I want to follow up on my remarks about the future of our Surface Force using the concept of distributed lethality. Distributed lethality is the Surface Force’s contribution to the CNO’s first tenet—Warfighting First—by taking a long, hard look at our Force’s strengths and weaknesses, and thinking through how best to maximize the former and mitigate the latter.
This is a relatively simple yet powerful idea. By applying the principles of distributed lethality, the Surface Force can help sustain and extend America’s competitive advantage in power projection against a growing set of sea-denial capabilities. Distributed lethality is the most effective and efficient method of capitalizing on the Fleet we have today, and the one planned for the immediate future. We simply need to make better use of the ships we have today, and think differently about how we equip and employ them.
For those who follow events in the Pacific, you know how sea lanes are being threatened by some nations with conflicting claims of sovereignty. Think of sea lanes as arteries that have to remain open allowing the free flow of commerce. The U.S. Navy is a primary enabler of protecting open maritime navigation, preventing anything that might slow or stop free access of the world’s oceans by potential future threats of peer or near-peer adversaries.

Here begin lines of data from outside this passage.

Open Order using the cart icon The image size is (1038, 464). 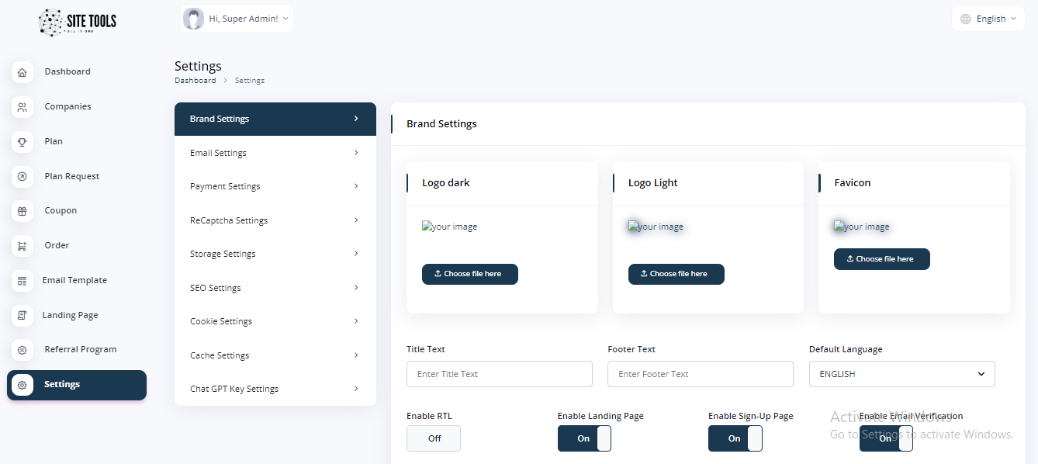coord(22,246)
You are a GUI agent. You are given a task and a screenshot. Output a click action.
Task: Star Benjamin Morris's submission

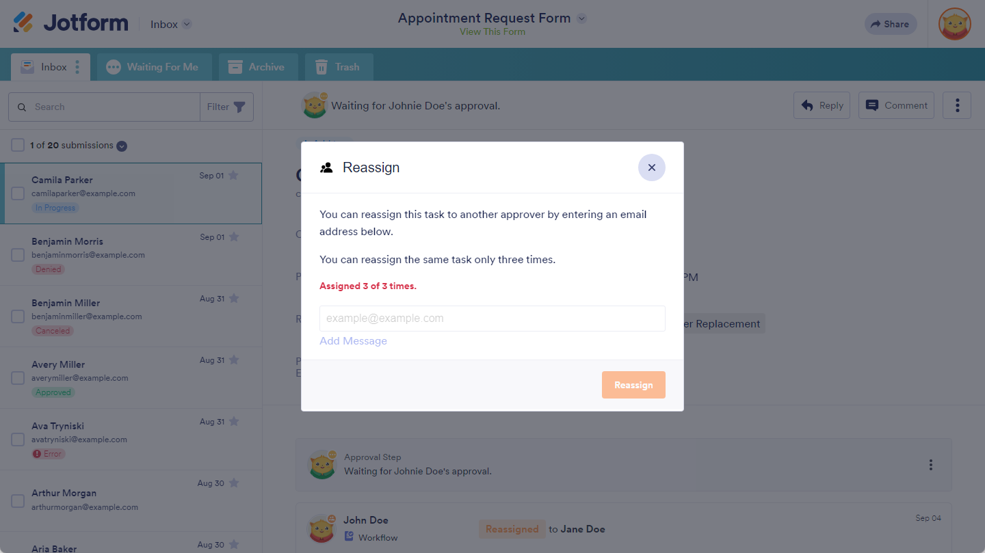click(x=234, y=237)
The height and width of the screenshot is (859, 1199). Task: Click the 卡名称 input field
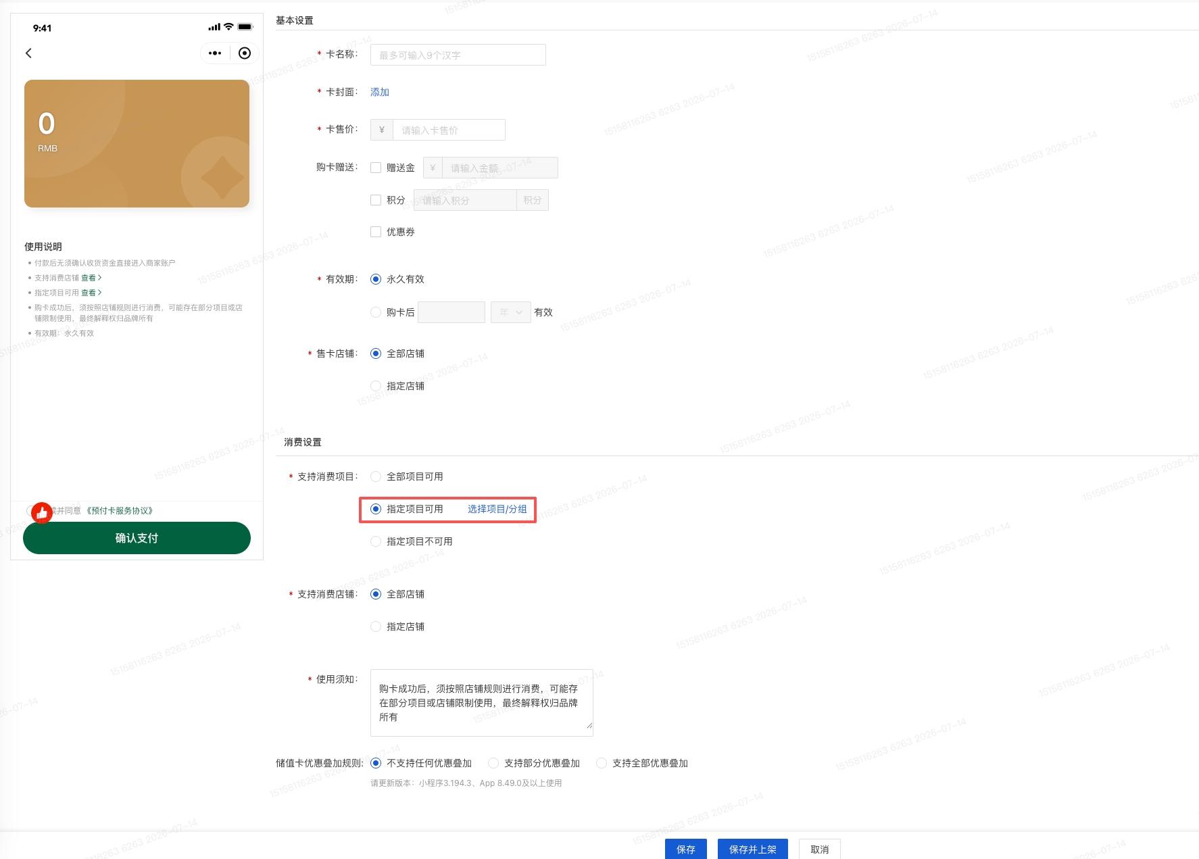click(458, 55)
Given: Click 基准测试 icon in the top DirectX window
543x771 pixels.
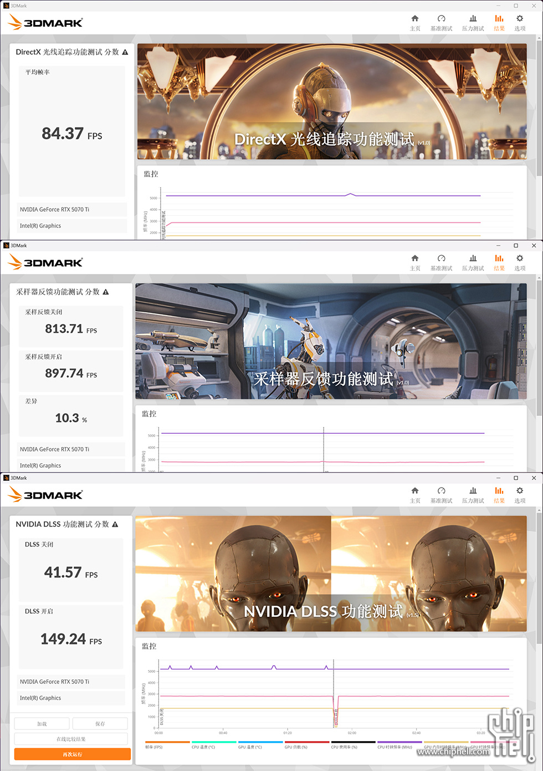Looking at the screenshot, I should point(441,23).
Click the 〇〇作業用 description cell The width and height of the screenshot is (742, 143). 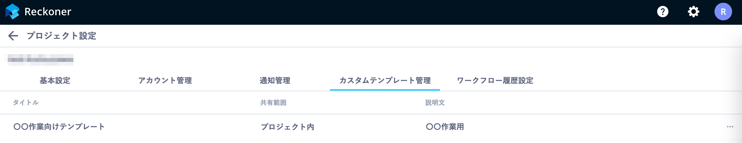click(x=445, y=127)
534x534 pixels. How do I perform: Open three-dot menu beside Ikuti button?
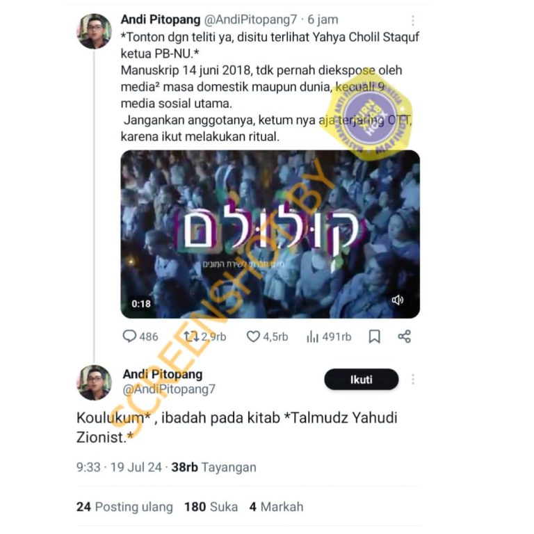pyautogui.click(x=413, y=379)

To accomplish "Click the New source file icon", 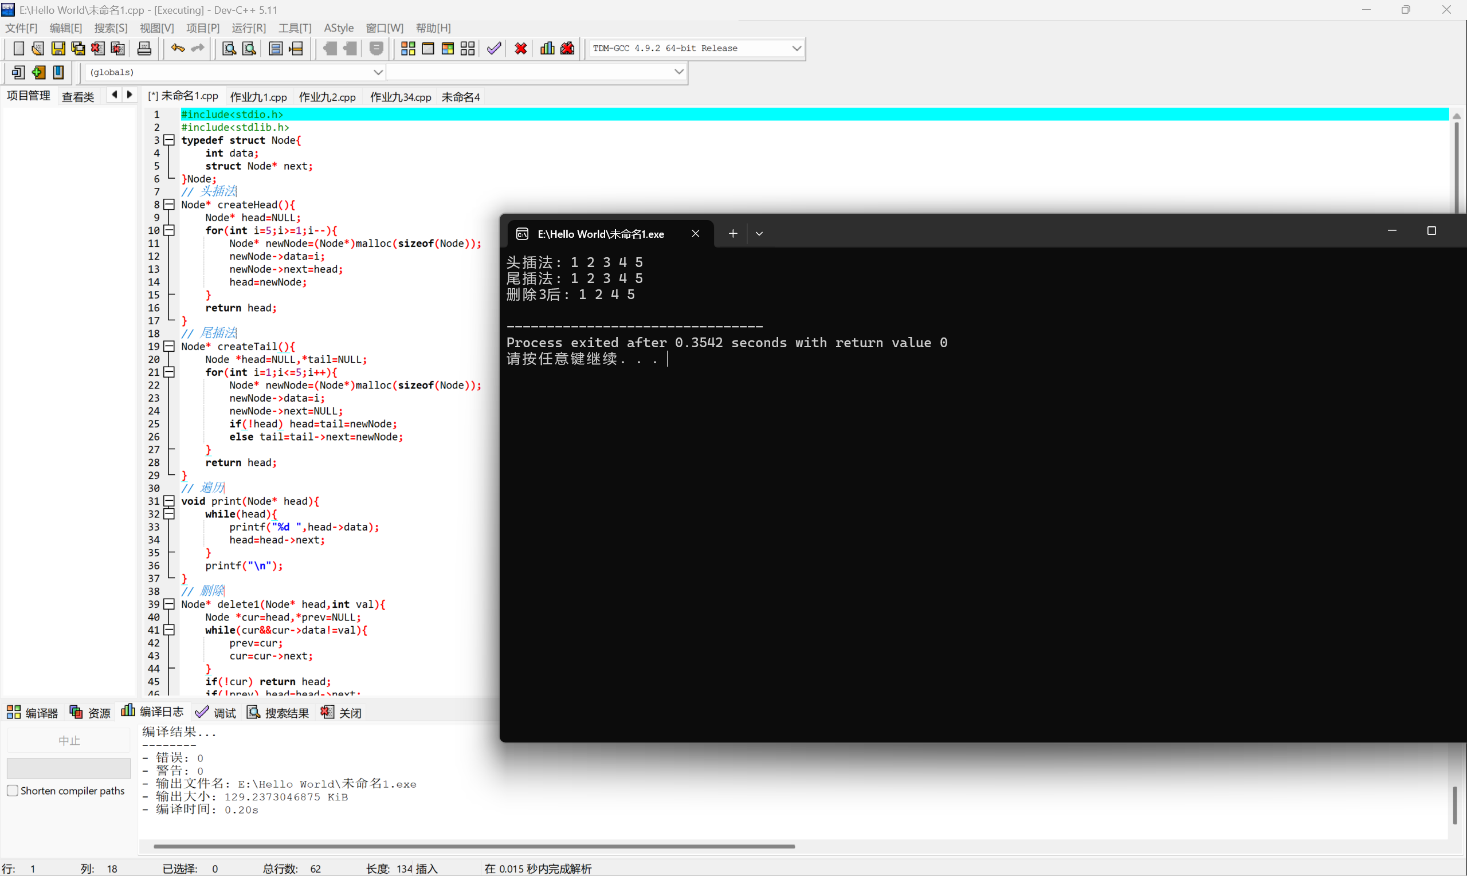I will tap(18, 48).
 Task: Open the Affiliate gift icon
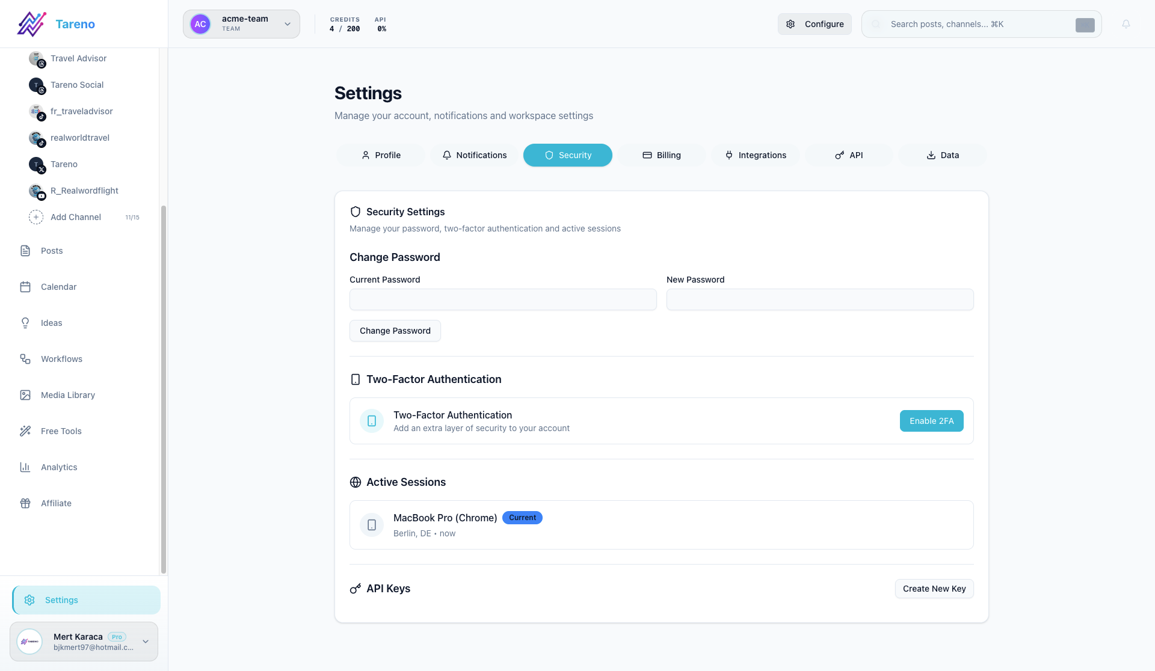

Our Fleet is planned to grow to 309 ships by 2019, and as we look around the world at the challenges that will face that enlarged fleet, we see the opportunity to create uncertainty in the minds of our adversaries by changing the way they view our existing and planned force.
America is a maritime nation and we require a strong maritime force. The oceans aren’t getting smaller and the world isn’t getting safer. Threats to our naval forces or the fleets of partner nations cannot be allowed to escalate into open aggression. As we face adversaries that are becoming more technologically advanced, it makes sense to inject some uncertainty into their war-fighting calculus. Should rounds be exchanged, a distributed lethality construct allows the U.S. Navy to respond rapidly, with agility, and taking an offensive posture. More ships with more firepower acting more independently will increase the planning complexity and resourcing of our potential challengers.
This isn’t going to happen overnight, and as Secretary Mabus continues to grow our Fleet, now is the time to consider how we will use our resources to their best effect and bring about the increased lethality of each ship.
In short, we want our Sailors and the ships they serve on to have the upper hand for success in combat. The objective is to cause the adversary to have to think differently about how to attack our forces by giving them more targets to contend with. Adversaries will have to shift their own defenses to counter our offenses, thereby improving our operational advantage to exploit adversary forces.
Again, it was a great week and I thoroughly enjoyed the exchange of ideas and the opportunity to engage with so many facets of our Surface Force and industry partners. I look forward to continuing this dialogue to ensure we continue to provide our nation’s leaders with the most powerful Navy in the world.